Welcome to HL's reimagined News, Insights and Research experience. Find out more

Share research

Apple - iPhone sales drive record quarter

Apple's total net sales rose 8.6% to $97.3bn, reflecting growth across both Products and Services.

No recommendation - No news or research item is a personal recommendation to deal. All investments can fall as well as rise in value so you could get back less than you invest.

Prices delayed by at least 15 minutes

This article is more than 1 year old

It was correct at the time of publishing. Our views and any references to tax, investment, and pension rules may have changed since then.

Apple's total net sales rose 8.6% to $97.3bn, reflecting growth across both Products and Services. This was better than the market expected. Operating expenses rose 18.9% to $12.6bn, but despite this, operating profit rose to $30bn from $27.5bn.

There was a 5% increase in the dividend, with a payment of $0.23 per share announced. The group also upped its share repurchase scheme by $90bn.

Shares were down 2.5% following the announcement.

View the latest Apple share price and how to deal

Our View

Despite enormous macroeconomic pressure, Apple's delivered another round of record growth. That's hard to do in normal times, let alone amid the current macroeconomic backdrop. The incredible performance comes down to Apple's nail-on-the-head new product launches.

Hardware sales are Apple's bread and butter. iPhones alone make up over half of net sales. Apple has to keep the upgrade cycle going if it wants to boost the more profitable services division in the long-term (more on that later).

The sales increase is testament to Apple's biggest asset - its brand. The sheer scale of Apple's sales is testament to the grip that the shiny embossed piece of fruit has on global consumers. The unbendingly loyal customer base means that there's an element of revenue visibility other businesses simply don't have.

The powerful brand is also helping Apple stand strong in the face of rising inflation. Most big-ticket items are quickly rubbed off shopping lists as money loses its value, but there's an army of Apple fans who are likely to keep the next iPhone clearly in their sight. And such is Apple's strength, it seems to be avoiding the worst of the inflation-linked tech sell off some of its peers have faced.

Apple's looking to capitalise on its legions of fans with its Services business. The division makes up a growing part of the total. At this rate, it will be responsible for a quarter of revenue in just over a year. It makes money from charging subscriptions for various services and gets fees from app developers to use the App store. Service margins are higher and revenues should be more reliable - which all being well will take the pressure off the group to deliver constantly rising hardware sales in the future.

### [AVAILABLE DATA]

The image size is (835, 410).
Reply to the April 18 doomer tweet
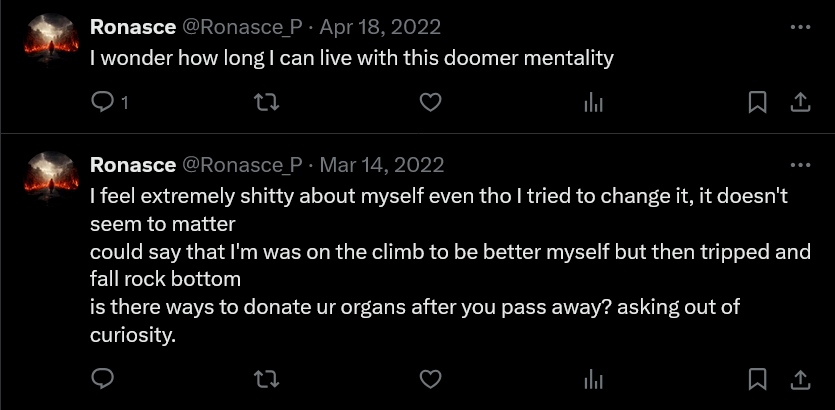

### [DIRECTIVE]
Reproduce word for word the part of the Apple results article from "Shares were down" up to and including "on that later).". The data has no connection to the article on Apple's quarterly results.

### [FINAL ANSWER]
Shares were down 2.5% following the announcement.

View the latest Apple share price and how to deal

Our View

Despite enormous macroeconomic pressure, Apple's delivered another round of record growth. That's hard to do in normal times, let alone amid the current macroeconomic backdrop. The incredible performance comes down to Apple's nail-on-the-head new product launches.

Hardware sales are Apple's bread and butter. iPhones alone make up over half of net sales. Apple has to keep the upgrade cycle going if it wants to boost the more profitable services division in the long-term (more on that later).